Ayın son kitabı ve İran edebiyatından okuduğum ikinci kitap oldu. Daha önce Sadık Hidayet'in "Kör Baykuş" kitabını okumuştum. O kitap romandı. Bu sefer bir şiir kitabı seçtim.
Füruğ Ferruhzad'ın şiirleri methedilen ve okunması gereken şiirler arasında bulunuyordu. Çoğu şiirler bana biraz aşırı gelse de yine de okuduğuma memnunum.
Kitabın sonunda Furuğ'a Ağıtlar diye bir bölüm var. O bölümde Furuğ'a yönelik birkaç şiir söylenmiştir. Bunlardan bir tanesini Yezdanbahş Kahraman'ın yazdığı şiiri aşağıya bırakıyorum.
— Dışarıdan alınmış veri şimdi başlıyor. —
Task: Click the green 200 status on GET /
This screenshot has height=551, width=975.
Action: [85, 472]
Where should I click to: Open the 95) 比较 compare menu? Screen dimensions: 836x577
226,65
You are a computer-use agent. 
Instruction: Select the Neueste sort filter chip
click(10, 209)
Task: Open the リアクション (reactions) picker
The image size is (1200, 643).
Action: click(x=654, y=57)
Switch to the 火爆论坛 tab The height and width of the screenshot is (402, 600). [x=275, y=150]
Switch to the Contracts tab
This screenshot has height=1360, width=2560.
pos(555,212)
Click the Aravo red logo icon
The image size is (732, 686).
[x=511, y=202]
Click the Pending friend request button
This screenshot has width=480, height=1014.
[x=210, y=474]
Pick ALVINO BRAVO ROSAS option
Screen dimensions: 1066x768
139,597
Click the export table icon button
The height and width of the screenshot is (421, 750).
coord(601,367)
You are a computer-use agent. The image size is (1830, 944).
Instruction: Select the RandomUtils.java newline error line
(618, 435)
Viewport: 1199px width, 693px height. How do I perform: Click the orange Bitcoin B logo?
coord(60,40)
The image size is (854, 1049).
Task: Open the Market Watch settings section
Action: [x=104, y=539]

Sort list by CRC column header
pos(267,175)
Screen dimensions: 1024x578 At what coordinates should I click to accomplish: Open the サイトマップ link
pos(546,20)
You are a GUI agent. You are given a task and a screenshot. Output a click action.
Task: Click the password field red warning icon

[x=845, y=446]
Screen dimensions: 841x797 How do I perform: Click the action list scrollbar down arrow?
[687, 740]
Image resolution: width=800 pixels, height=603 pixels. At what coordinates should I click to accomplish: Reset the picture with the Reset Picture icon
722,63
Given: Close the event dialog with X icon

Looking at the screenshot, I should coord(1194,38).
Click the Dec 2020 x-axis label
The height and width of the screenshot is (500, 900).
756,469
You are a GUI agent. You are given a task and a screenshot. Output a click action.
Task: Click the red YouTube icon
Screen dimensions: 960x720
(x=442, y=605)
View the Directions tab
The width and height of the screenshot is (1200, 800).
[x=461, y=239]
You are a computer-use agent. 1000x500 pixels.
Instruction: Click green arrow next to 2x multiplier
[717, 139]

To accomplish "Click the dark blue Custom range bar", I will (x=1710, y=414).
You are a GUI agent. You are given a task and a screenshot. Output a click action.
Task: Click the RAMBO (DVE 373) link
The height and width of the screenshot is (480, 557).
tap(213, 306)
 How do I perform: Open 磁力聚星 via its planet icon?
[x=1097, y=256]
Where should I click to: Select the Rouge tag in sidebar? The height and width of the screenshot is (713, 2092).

... özgür bir aslan kadındı o
ama
para pul, mevki makam
peşinde değildi ki
yerlere eğilsin namerdin
önünde
gitti o... ve gitti... ve gitti
o var... ve var... ve var
takati kalmamıştı nefes alıp
vermeye
sonunda
parçalandı kafes
yazık oldu sana ey Furuğ
ey halkının dostu
ey yalanın düşmanı
öldün
ama doğrusu
senin ölümün, hayatındı
evet,
sen halkının kalbinde
yaşıyorsun
zira gerçek ölüm, utancın
kölesi olmaktır
zira
gerçek ölüm
utancın kölesi
olmaktır.
Yezdanbahş Kahraman
Beğendiğim alıntılar :
#kitapalıntıları :
yakıyor beni bu riyakârlık, hilekârlık
bir çocukluk rengi istiyorum
...
benim bu bunalmış kalbim ve bu ışığın yükü?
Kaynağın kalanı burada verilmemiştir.